■ **Extrait du document**:
----------------------------------------

La Cagliostro se venge.jpgOnze ans plus tard, et une trentaine d'aventures plus tard, le décor est la grande banlieue de l'Ouest parisien (Le Vésinet, Chatou, Croissy) et l'enjeu est d'échapper au dernier piège infernal tendu par la Comtesse, qui joue l'Arlésienne. On n'est plus dans "Les trois mousquetaires", on est dans Conan Doyle ou même dans le Gaston Leroux du "Mystère de la chambre jaune" : des malversations, des affaires imbriquées - amour, jalousie, vengeance - et au bout du compte des crimes imbriqués. Arsène Lupin ne ridiculise plus la police, ne se moque plus de la justice, il a rendu des services, il est devenu quelqu'un qui compte et peut collaborer. Plus de trésor des Rois de France, du privé, rien que du privé. Le style est plus terne, plus de facéties, ou si peu.

----------------------------------------

(Éléments de données)
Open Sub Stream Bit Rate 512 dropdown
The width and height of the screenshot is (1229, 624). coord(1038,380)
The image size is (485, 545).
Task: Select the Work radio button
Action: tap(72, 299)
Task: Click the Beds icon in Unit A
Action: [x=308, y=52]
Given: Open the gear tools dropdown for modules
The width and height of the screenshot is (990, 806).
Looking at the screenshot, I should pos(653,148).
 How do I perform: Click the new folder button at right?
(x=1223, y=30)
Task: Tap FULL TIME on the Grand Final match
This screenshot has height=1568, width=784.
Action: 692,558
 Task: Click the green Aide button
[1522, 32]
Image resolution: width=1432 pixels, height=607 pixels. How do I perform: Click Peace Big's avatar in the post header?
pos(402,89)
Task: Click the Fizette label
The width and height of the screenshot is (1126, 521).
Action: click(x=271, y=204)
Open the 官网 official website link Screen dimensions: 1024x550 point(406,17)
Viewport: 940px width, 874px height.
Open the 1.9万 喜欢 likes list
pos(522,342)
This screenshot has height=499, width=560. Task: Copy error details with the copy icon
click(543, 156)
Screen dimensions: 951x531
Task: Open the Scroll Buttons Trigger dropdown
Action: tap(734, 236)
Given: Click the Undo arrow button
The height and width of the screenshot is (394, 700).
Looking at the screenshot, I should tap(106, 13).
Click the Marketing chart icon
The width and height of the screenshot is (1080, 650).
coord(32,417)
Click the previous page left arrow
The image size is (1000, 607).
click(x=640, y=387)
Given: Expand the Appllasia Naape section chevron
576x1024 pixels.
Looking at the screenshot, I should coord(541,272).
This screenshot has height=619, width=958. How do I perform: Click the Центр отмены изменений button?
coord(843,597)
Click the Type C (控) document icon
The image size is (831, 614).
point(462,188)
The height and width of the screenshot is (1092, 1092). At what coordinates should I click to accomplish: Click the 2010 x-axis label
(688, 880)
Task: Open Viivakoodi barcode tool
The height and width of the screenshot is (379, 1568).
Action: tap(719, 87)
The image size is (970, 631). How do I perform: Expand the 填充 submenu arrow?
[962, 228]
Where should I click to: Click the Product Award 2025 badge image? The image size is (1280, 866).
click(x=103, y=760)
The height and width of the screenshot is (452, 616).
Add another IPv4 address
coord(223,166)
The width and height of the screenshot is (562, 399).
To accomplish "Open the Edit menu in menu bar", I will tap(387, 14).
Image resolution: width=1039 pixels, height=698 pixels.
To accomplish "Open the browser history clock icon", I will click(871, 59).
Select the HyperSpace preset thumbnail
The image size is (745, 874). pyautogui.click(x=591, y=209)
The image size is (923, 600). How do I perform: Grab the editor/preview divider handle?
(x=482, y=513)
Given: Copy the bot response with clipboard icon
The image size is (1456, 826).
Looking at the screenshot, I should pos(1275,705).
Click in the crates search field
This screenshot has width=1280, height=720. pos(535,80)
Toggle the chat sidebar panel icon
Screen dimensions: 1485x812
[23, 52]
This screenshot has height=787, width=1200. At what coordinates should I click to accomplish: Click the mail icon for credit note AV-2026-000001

----------------------------------------

■ **Liste des activités**:
- a) Réécrivez en liste le paragraphe de l'extrait qui commence par « Onze ans plus tard », en conservant ses faits principaux.
- b) Citez l'extrait en commençant par « La Cagliostro se » et en poursuivant jusqu'à « facéties, ou si peu. ».

■ **Réponses numérotées**:
- a)
- Onze ans et une trentaine d'aventures plus tard, l'action se déroule dans la grande banlieue de l'Ouest parisien (Le Vésinet, Chatou, Croissy).
- L'enjeu est d'échapper au dernier piège infernal tendu par la Comtesse, qui joue l'Arlésienne.
- On quitte l'univers des « Trois mousquetaires » pour celui de Conan Doyle, voire du « Mystère de la chambre jaune » de Gaston Leroux : malversations, affaires imbriquées (amour, jalousie, vengeance) et, au bout du compte, crimes imbriqués.
- Arsène Lupin ne ridiculise plus la police et ne se moque plus de la justice. Il a rendu des services, compte désormais et peut collaborer.
- Il n'est plus question du trésor des Rois de France, seulement d'affaires privées.
- Le style est plus terne, avec peu ou pas de facéties.

- b)
La Cagliostro se venge.jpgOnze ans plus tard, et une trentaine d'aventures plus tard, le décor est la grande banlieue de l'Ouest parisien (Le Vésinet, Chatou, Croissy) et l'enjeu est d'échapper au dernier piège infernal tendu par la Comtesse, qui joue l'Arlésienne. On n'est plus dans "Les trois mousquetaires", on est dans Conan Doyle ou même dans le Gaston Leroux du "Mystère de la chambre jaune" : des malversations, des affaires imbriquées - amour, jalousie, vengeance - et au bout du compte des crimes imbriqués. Arsène Lupin ne ridiculise plus la police, ne se moque plus de la justice, il a rendu des services, il est devenu quelqu'un qui compte et peut collaborer. Plus de trésor des Rois de France, du privé, rien que du privé. Le style est plus terne, plus de facéties, ou si peu.